Naoya Inoue has said he is ready to fight the British boxer Paul Butler “any time and anywhere” in his quest to claim a fourth bantamweight title and become the undisputed world champion.
Inoue made history this month when he beat the Philippines’ Nonito Donaire in a second-round technical knockout to became the first Japanese boxer to hold a world title from three different sanctioning bodies in a single weight division. The unbeaten Japanese fighter said his sights were now on winning 33-year-old Butler’s WBO belt to complete the collection.
“My aim this year it to win that fourth belt,” Inoue said in Tokyo on Monday, three weeks after he stopped Donaire in a hopelessly one-sided world title unification bout at Saitama Super Arena.
Speaking moments after he had seized Donaire’s WBC belt with a flurry of punches midway through the second round, Inoue said he had never seen Butler fight. On Monday, though, he said he had since watched a video of highlights from the British boxer’s career.
“My gym is still in negotiations over the Butler fight, and things are moving in the right direction, although I don’t think the details have been worked out,” Inoue said. “I haven’t watched his bouts in their entirety, but I can see he is a talented and aggressive boxer.”
Although all but four of Inoue’s 23 victories have come in Japan, the 29-year-old said the venue for his possible meeting with Butler was unimportant. “I don’t have a preference,” he said. “I don’t care if we fight in Japan, the US or the UK … I just want to fight him, no matter where it is.”
Inoue, nicknamed the Monster, then held out the tantalising prospect of a dramatic debut in a higher weight division. “If I can unify the four bantamweight titles this year, I would like to move up to the super bantamweight division, but it depends on my physical condition,” he said.
A shift up a division could begin with a showdown with whoever prevails in a possible matchup between the Uzbek fighter Murodjon Akhmadaliev – who holds two belts in the division – and the American Stephen Fulton, owner of the other two belts.
“Right now, looking at my condition, I think super bantamweight is the best division for me, so if I have the opportunity I’ll go straight to that division and fight one or the other if they have a unification bout,” Inoue told a packed press conference, which one TV network broadcast live.
Days after he ended Donaire’s WBC reign, The Ring magazine confirmed what many pundits and fans already believed – that Inoue is currently the best pound-for-pound boxer in the world.
“I knew getting the pound-for-pound recognition would depend on the manner of my victory over Donaire, so in that sense it was the best result possible and I’m very satisfied,” said Inoue, the first Japanese to hold the mythical ranking. “Now that I’m ranked No 1, I think I should get the fights I deserve, and that means unifying the four titles and then moving up to super bantamweight.”

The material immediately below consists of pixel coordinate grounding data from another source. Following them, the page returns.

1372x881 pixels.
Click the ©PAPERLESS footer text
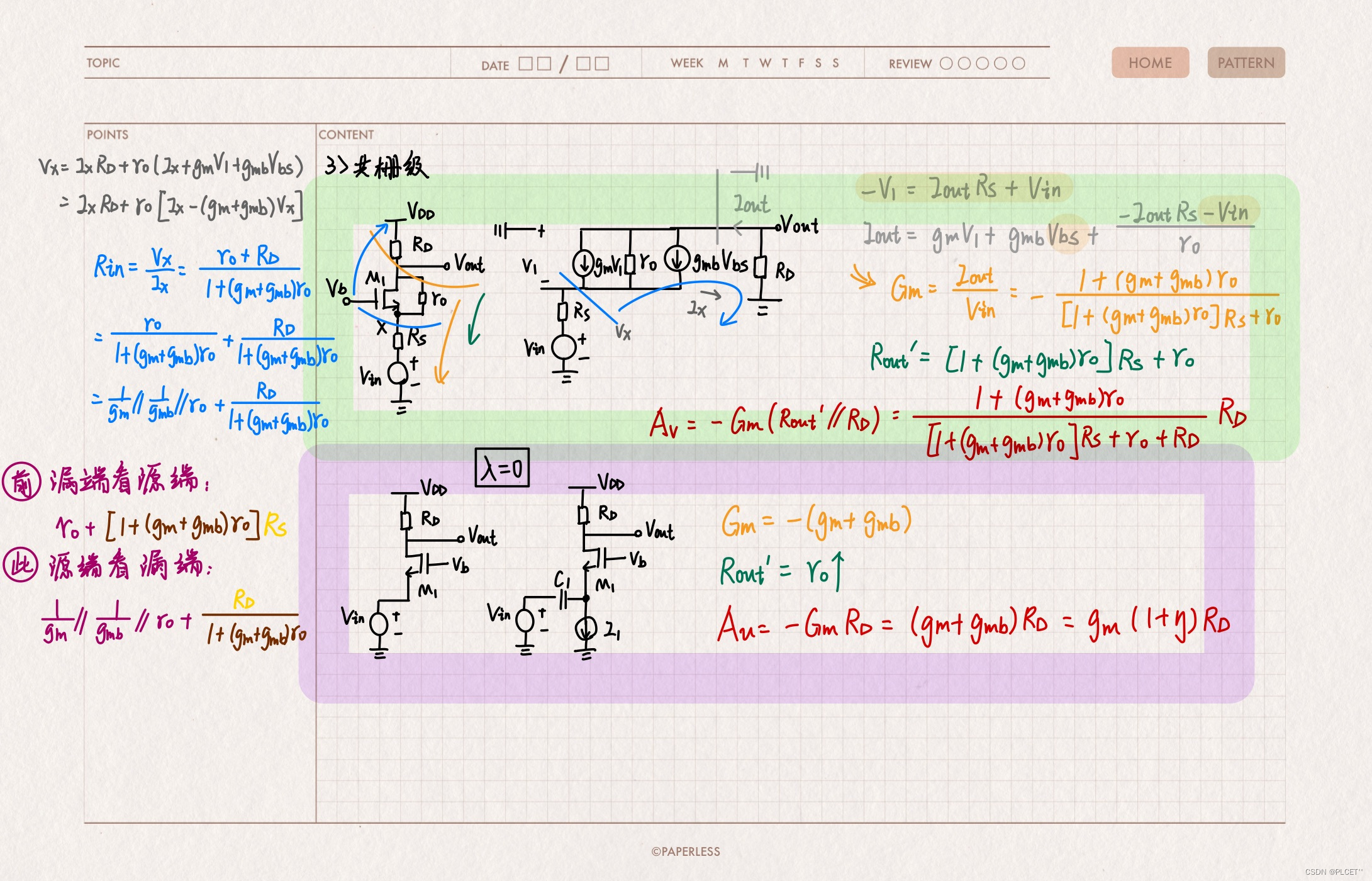[686, 851]
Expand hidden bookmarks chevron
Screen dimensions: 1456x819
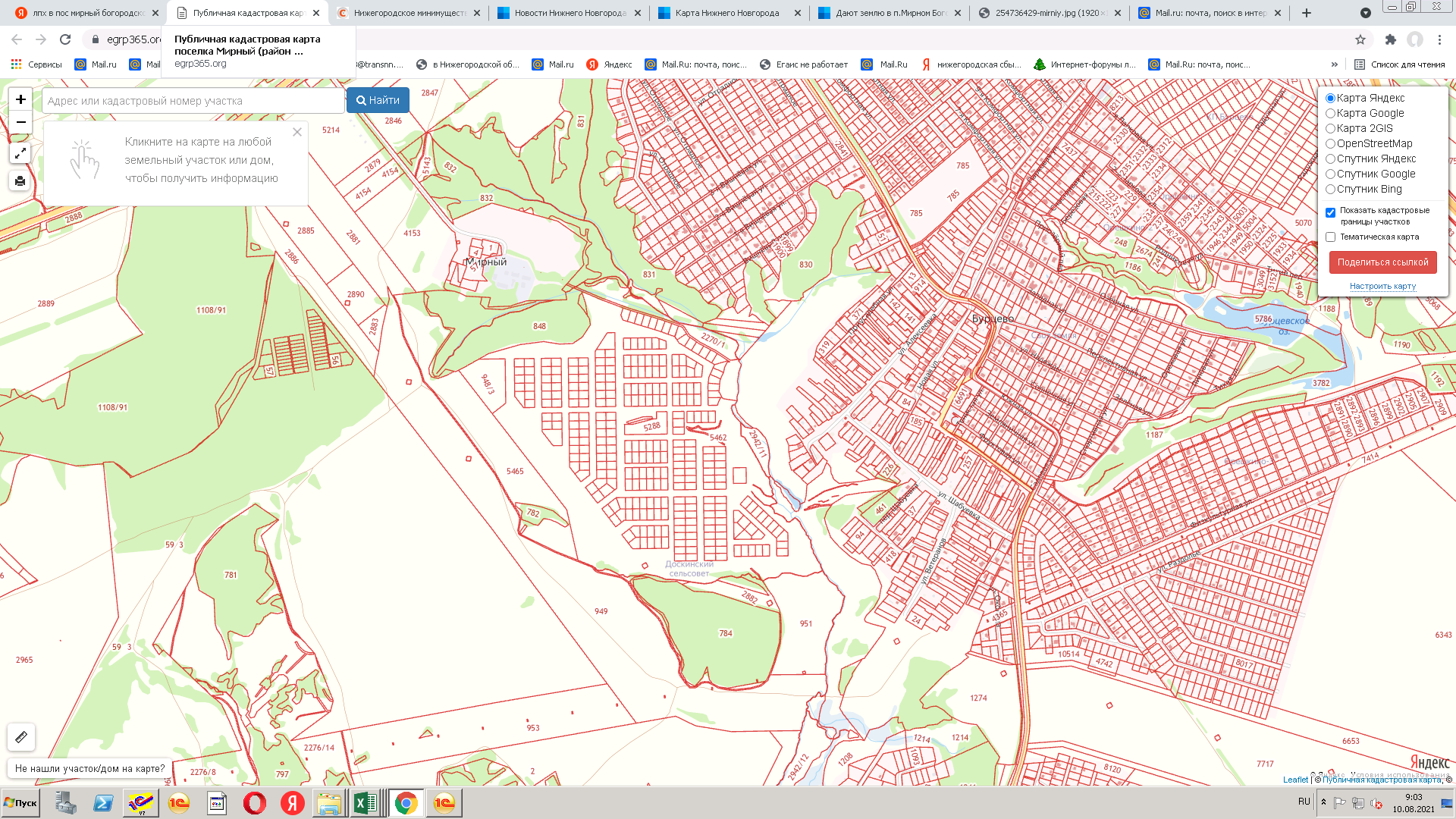point(1335,64)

Inoue has won all 23 of his bouts since he turned professional a decade ago – 20 of them by knockout – and he plans to terrorise opponents for several more years.

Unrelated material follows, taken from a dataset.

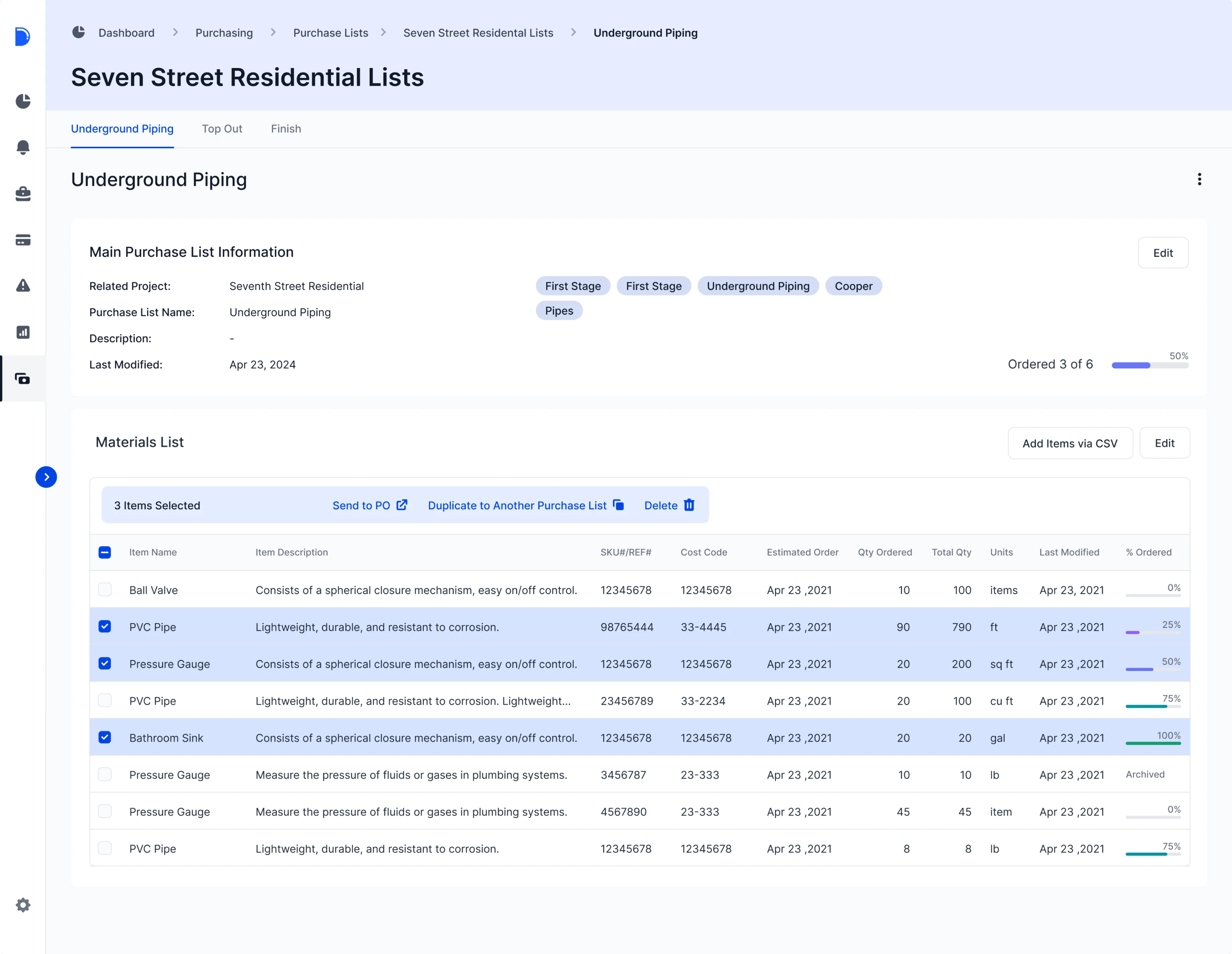Switch to the Finish tab
The image size is (1232, 954).
pyautogui.click(x=285, y=129)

“I’m looking to continue fighting until I’m 35,” he said. “I also aim to end my career undefeated. But I know boxing is a tough sport, especially when you go up a division.”
Inoue has reignited public interest in boxing in Japan, where the sport is competing for attention with MMA. Asked to define his appeal, he said he simply aimed to give fans value for money.

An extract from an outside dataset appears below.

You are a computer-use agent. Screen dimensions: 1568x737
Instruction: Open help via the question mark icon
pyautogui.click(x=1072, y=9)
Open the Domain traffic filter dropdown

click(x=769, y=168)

“I’m still not quite sure what it is about my boxing that appeals to fans,” he said. “My only aim is to entertain people who have paid a lot of money to watch my fights. I don’t just want to win every bout, I want to show off my skills as an elite boxer and put on the best show possible.
“You only need to look at my record to see that I try to knock my opponent out every single time, and I think the boxing world appreciates that.”